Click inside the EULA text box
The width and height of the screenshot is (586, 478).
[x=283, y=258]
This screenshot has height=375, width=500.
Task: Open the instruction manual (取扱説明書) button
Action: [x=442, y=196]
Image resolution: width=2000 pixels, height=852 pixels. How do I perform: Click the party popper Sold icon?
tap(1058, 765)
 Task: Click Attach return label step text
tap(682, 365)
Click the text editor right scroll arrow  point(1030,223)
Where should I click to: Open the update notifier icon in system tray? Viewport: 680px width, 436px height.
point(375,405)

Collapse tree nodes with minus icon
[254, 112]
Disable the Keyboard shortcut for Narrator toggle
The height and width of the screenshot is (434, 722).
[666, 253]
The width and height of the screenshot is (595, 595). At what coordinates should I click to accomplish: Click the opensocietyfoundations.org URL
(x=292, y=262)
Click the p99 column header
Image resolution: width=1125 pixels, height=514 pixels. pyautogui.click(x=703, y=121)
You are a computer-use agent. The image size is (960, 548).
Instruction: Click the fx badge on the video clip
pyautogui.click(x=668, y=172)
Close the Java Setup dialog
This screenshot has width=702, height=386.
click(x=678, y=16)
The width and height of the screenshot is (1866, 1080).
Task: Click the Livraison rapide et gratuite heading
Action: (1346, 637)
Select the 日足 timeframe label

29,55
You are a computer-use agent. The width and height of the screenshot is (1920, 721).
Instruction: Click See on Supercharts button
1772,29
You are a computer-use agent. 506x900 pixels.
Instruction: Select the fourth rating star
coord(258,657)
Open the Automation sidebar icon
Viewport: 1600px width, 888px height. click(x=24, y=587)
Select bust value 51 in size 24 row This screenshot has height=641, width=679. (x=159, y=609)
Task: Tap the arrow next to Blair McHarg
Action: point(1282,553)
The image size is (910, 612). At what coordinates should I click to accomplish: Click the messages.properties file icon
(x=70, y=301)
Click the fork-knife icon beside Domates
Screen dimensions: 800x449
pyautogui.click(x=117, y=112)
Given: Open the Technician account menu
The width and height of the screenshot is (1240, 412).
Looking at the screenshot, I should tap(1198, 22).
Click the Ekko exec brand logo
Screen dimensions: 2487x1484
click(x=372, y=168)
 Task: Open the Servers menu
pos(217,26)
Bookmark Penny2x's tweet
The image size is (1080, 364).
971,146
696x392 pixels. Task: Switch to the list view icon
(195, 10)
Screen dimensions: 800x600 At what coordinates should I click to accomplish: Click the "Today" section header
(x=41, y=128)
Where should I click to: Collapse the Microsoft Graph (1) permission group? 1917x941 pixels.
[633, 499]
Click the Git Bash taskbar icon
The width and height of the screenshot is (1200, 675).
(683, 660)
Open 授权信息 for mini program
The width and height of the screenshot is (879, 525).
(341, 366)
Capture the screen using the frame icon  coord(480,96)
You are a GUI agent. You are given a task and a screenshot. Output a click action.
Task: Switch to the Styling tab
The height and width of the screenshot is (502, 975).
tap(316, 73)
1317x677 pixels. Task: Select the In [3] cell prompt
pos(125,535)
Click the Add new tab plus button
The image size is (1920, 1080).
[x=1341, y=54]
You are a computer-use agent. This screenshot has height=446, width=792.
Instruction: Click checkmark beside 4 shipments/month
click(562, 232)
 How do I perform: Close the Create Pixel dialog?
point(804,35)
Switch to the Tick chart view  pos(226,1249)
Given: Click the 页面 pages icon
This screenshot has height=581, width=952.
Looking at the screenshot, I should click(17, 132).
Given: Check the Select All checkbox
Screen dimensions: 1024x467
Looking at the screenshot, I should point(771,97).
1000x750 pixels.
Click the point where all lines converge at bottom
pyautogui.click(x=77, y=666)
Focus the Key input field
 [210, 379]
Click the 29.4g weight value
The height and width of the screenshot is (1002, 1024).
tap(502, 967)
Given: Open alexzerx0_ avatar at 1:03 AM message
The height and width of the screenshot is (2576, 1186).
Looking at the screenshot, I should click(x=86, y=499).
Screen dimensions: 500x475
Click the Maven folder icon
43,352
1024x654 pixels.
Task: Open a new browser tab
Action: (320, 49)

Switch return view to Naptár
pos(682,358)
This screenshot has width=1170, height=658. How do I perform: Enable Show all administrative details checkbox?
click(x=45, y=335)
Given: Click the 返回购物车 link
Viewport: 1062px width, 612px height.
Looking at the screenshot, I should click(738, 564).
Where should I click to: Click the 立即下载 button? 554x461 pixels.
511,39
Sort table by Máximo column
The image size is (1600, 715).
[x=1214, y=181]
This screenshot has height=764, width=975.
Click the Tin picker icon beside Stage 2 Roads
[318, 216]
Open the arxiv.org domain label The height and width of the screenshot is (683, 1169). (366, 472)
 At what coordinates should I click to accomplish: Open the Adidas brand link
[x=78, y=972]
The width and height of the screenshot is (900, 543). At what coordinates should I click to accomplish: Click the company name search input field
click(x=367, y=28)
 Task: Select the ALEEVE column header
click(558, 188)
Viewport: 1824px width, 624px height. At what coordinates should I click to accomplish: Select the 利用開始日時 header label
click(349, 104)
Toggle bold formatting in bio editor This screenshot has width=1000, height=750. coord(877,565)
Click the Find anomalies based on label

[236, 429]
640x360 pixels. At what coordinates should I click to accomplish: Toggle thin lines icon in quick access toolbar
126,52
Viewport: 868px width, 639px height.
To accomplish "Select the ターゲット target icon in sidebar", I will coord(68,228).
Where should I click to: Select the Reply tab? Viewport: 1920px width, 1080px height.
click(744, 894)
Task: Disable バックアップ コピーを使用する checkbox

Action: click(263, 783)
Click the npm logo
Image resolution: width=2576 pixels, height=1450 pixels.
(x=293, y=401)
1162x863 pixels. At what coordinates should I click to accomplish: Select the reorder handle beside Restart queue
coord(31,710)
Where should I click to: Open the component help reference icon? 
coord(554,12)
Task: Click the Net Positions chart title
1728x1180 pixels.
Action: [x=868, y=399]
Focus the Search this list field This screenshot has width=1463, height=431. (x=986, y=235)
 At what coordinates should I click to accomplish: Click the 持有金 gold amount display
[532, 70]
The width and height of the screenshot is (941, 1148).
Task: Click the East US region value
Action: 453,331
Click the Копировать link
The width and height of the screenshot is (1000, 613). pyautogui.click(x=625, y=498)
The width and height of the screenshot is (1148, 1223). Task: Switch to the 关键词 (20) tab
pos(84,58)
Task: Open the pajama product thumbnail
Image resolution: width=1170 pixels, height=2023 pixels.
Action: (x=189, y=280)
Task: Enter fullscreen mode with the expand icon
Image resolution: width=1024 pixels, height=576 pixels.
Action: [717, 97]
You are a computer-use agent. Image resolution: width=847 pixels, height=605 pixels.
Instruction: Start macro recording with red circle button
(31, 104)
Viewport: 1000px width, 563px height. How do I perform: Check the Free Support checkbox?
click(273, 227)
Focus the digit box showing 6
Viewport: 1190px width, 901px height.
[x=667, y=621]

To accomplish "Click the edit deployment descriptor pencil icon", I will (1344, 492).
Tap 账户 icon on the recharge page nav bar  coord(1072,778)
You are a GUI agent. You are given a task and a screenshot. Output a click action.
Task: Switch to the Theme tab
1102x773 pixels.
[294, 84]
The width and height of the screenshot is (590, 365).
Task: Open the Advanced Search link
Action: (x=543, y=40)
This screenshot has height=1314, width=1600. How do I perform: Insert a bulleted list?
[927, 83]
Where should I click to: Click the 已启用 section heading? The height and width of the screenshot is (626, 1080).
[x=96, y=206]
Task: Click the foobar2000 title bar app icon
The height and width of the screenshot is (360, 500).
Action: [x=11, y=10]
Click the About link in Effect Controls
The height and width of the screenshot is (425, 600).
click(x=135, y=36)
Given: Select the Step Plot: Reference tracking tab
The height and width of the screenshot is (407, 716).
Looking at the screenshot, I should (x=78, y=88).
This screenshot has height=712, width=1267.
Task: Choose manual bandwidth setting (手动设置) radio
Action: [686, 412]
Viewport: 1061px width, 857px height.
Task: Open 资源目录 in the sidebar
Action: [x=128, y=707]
..............................
PROBLEM DETAILS: What you give back must be the stretch above, starting at the line with "Viewport: 1000px width, 563px" and ending at the line with "Given: Select the", copied exactly.

TASK OUTPUT:
Viewport: 1000px width, 563px height. How do I perform: Check the Free Support checkbox?
click(273, 227)
Focus the digit box showing 6
Viewport: 1190px width, 901px height.
[x=667, y=621]

To accomplish "Click the edit deployment descriptor pencil icon", I will (1344, 492).
Tap 账户 icon on the recharge page nav bar  coord(1072,778)
You are a GUI agent. You are given a task and a screenshot. Output a click action.
Task: Switch to the Theme tab
1102x773 pixels.
[294, 84]
The width and height of the screenshot is (590, 365).
Task: Open the Advanced Search link
Action: (x=543, y=40)
This screenshot has height=1314, width=1600. How do I perform: Insert a bulleted list?
[927, 83]
Where should I click to: Click the 已启用 section heading? The height and width of the screenshot is (626, 1080).
[x=96, y=206]
Task: Click the foobar2000 title bar app icon
The height and width of the screenshot is (360, 500).
Action: [x=11, y=10]
Click the About link in Effect Controls
The height and width of the screenshot is (425, 600).
click(x=135, y=36)
Given: Select the Step Plot: Reference tracking tab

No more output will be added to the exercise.